The Cross Legged Knight
It is his retainers, made uneasy by the climate at court, who suspect ill of anyone who crosses him of late.’
    And his fear of John of Gaunt, Duke of Lancaster. Wykeham had insulted the second most powerful man in the kingdom and quaked now at the thought of what form the duke’s vengeance might take.
    Michaelo set the brandywine on the table. ‘Your Grace, shall I send your page to bed?’
    ‘I’d forgotten him. Yes, do that.’
    Tonight Wykeham’s two clerics – Thoresby had come to think of them as the bishop’s shadows – had been told to take their dinner where they might, their lord and Thoresby would dine alone. It had been Thoresby’s hope that good wine and a leisurely dinner would warm up the bishop, encourage him to speak more of the court, of the king. Not long ago Thoresby had also been lord chancellor and close to the king. But his feud with the king’s mistress, Alice Perrers, had not sat well with Edward and Thoresby had resigned as chancellor.Although his duties as Archbishop of York called him south often, he felt distanced from the court now, out of touch.
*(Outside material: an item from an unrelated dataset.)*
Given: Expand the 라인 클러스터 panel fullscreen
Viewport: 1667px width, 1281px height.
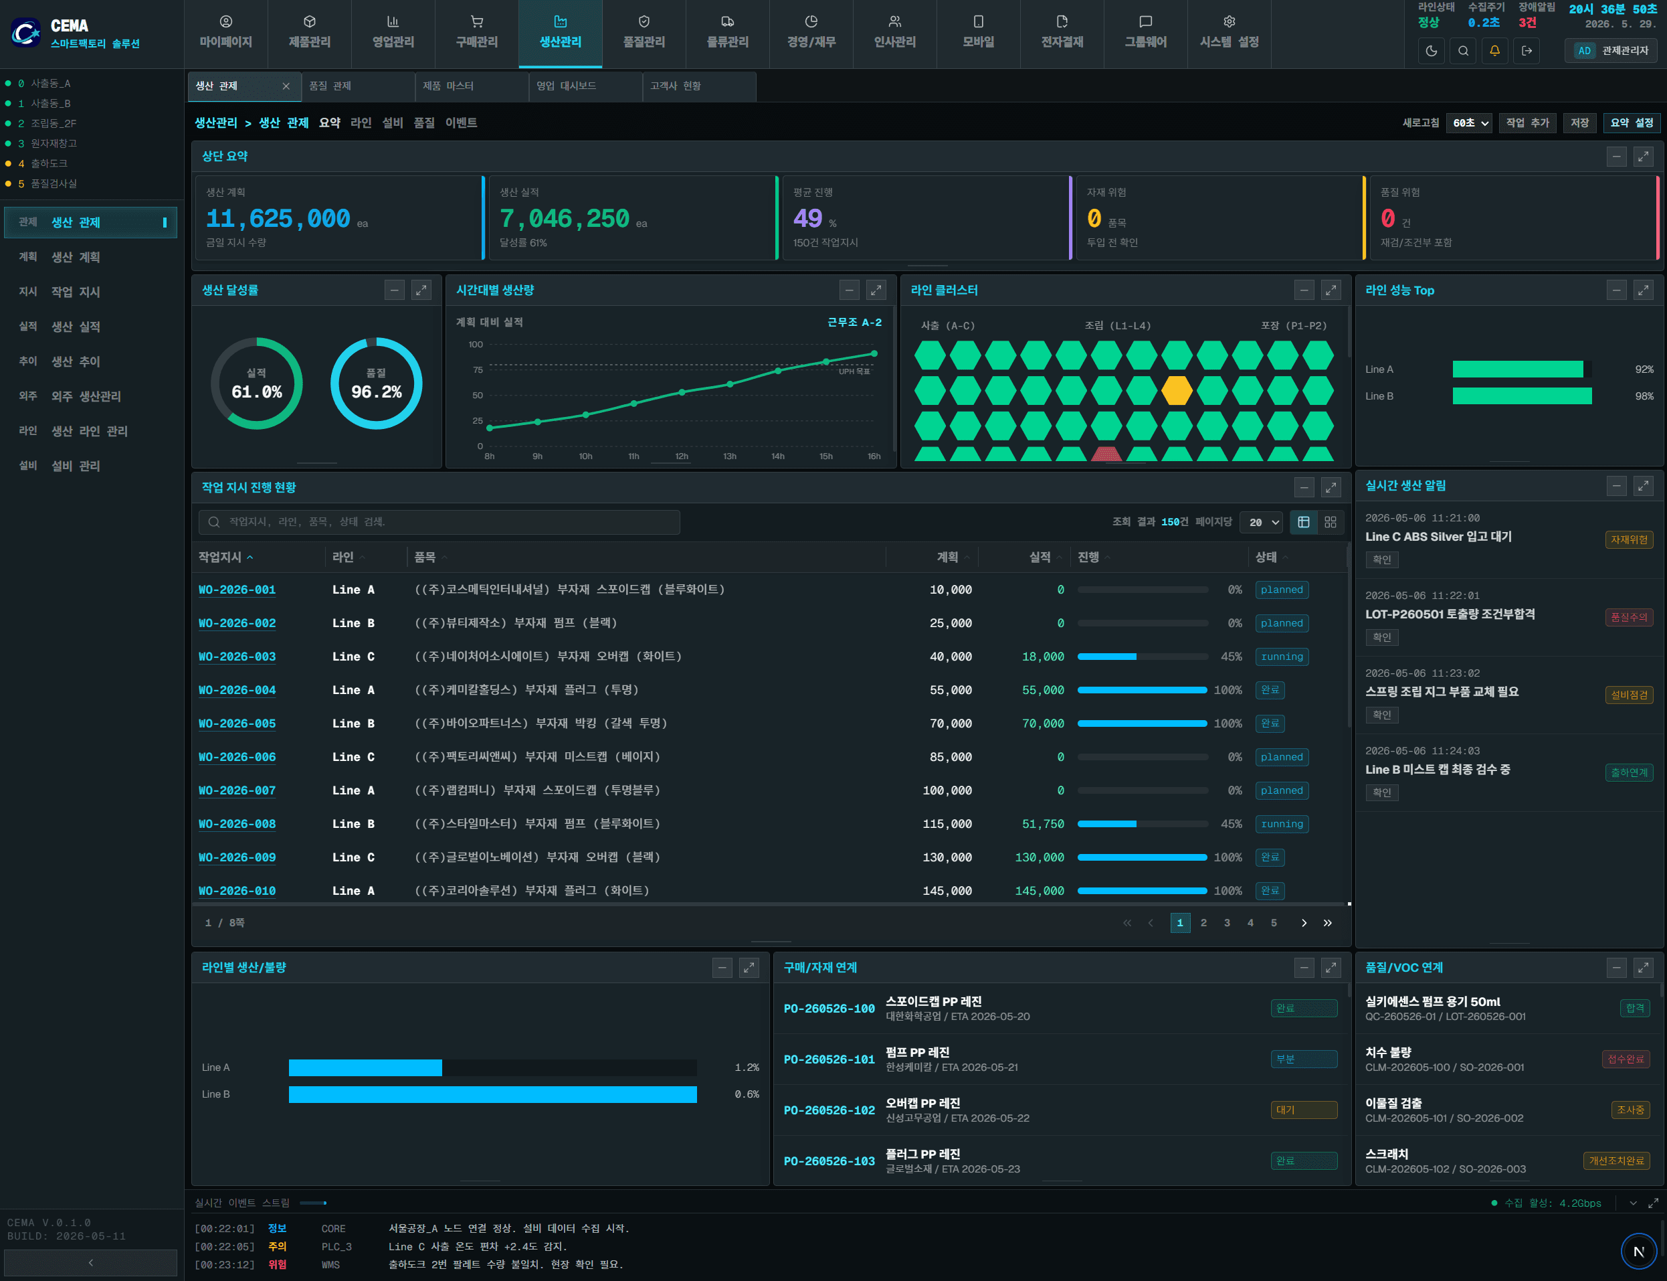Looking at the screenshot, I should 1331,290.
    The evening had not gone quite as Thoresby had hoped. Wykeham sat across from him, swirling the wine in his cup, picking at the fish course and staring silently at the fire in the hearth. The strain of court life told on him. He had aged and broadened in the years since they had last sat companionably before a fire, just the two of them. That had been before his promotion to bishop and then lord chancellor. Wykeham had been the king’s privy counsellor and one of the wealthiest clerics in the English Church, thanks to King Edward’s favour. As such he had been much at court, but he had not had the cares of the chancellor’s office. Since then a habit of pursing his lips had etched lines around his mouth and the frown mark between his brows looked as if it penetrated to the bone. Beneath his cap his forehead was broader, his temples silver.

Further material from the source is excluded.